- _Task objective_
Look through the entries below. Say how many lines include "will", with nothing added.

*** Opening of Extracted information ***

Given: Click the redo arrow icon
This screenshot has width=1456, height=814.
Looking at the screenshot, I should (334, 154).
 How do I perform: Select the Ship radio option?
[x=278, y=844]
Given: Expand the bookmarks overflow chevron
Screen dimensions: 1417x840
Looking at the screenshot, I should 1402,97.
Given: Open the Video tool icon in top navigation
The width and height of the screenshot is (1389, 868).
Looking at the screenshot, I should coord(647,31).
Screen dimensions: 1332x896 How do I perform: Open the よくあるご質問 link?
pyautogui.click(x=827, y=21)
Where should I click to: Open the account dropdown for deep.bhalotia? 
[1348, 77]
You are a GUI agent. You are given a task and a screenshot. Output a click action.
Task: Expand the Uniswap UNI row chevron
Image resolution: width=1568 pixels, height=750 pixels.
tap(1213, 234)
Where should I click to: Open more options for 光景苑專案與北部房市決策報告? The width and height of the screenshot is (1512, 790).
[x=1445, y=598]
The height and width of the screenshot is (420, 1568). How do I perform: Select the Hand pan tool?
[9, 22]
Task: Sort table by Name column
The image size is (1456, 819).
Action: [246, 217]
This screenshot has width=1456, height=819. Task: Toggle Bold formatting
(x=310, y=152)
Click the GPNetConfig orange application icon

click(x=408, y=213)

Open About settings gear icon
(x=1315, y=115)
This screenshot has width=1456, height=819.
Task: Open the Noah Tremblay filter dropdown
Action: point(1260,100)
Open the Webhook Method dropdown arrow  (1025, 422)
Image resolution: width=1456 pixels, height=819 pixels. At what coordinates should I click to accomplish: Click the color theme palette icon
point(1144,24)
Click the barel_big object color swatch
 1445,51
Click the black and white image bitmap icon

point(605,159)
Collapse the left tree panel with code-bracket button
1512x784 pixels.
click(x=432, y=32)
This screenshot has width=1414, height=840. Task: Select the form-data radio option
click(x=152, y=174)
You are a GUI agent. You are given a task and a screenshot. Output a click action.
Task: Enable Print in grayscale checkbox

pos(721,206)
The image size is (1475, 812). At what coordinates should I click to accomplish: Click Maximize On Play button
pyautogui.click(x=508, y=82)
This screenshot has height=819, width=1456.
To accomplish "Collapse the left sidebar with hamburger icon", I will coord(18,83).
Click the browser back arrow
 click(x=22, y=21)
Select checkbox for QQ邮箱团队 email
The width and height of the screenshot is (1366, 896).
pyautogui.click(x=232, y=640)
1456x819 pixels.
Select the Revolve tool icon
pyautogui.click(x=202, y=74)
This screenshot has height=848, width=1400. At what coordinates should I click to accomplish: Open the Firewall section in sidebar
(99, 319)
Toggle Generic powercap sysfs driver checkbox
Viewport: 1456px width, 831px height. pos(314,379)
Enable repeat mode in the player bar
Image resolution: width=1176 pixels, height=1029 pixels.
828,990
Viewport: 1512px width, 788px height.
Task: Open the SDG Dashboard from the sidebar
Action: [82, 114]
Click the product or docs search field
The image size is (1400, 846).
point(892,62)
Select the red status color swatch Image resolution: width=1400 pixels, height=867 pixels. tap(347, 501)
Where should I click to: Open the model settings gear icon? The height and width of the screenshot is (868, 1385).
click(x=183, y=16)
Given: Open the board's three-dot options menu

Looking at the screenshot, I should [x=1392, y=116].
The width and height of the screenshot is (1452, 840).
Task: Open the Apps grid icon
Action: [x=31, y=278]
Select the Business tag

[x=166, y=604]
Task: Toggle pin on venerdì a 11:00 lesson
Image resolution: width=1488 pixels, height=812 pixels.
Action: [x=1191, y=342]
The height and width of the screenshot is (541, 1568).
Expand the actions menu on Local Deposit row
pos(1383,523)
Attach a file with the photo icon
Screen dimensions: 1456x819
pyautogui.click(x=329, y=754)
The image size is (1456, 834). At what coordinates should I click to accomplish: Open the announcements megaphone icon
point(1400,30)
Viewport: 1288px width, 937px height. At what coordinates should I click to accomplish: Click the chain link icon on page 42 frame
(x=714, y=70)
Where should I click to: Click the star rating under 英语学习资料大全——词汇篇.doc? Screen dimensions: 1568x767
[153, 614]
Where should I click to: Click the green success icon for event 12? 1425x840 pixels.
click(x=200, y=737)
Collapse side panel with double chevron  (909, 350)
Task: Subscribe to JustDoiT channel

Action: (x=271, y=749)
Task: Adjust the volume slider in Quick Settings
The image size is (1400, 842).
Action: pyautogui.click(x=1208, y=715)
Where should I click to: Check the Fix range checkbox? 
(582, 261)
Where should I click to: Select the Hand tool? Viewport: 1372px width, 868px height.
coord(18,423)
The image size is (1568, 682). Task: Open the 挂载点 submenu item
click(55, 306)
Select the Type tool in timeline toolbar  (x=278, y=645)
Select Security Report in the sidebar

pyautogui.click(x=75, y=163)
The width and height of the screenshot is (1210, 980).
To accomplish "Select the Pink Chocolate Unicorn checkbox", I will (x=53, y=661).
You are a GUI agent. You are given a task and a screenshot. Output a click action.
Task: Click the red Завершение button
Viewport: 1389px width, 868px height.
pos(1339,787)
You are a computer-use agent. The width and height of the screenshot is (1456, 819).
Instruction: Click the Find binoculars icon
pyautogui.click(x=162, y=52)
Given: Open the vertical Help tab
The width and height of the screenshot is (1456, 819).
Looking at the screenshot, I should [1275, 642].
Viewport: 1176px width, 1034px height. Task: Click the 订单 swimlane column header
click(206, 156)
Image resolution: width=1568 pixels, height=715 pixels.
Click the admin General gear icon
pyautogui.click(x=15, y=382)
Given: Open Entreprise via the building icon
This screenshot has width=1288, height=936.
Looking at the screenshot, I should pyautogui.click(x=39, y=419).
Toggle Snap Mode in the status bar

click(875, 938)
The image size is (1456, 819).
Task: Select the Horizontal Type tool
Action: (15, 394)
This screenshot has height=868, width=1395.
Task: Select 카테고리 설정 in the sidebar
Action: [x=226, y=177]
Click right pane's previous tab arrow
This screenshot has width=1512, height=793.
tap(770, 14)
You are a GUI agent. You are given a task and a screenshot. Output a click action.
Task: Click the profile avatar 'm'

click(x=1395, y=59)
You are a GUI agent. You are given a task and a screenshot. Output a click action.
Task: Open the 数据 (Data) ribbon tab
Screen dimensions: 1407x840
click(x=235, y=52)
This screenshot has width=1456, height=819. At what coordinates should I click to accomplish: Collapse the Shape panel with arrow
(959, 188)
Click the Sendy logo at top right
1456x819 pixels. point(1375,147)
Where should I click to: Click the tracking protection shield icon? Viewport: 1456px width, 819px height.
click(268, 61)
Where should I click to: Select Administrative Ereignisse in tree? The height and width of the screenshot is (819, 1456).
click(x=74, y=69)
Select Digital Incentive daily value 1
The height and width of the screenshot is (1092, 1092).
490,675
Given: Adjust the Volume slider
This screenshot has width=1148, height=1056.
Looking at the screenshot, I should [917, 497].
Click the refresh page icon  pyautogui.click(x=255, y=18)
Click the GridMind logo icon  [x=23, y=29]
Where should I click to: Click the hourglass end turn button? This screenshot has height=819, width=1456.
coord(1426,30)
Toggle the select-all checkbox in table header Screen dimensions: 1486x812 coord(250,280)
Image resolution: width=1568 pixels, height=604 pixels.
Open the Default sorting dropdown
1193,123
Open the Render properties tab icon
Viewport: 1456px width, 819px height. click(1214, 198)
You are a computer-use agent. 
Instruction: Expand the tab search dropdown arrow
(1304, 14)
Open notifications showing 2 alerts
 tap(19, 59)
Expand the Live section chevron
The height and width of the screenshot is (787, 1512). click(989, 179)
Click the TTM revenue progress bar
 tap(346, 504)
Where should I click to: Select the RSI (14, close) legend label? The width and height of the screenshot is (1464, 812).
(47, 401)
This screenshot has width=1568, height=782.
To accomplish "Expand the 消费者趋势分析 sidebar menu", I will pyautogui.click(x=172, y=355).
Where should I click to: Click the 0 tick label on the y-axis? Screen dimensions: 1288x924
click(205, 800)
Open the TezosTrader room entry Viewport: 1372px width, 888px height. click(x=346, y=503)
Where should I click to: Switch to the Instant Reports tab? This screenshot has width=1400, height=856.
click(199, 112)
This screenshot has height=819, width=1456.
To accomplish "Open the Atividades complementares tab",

*** Close of Extracted information ***

- _Solution to this problem_
3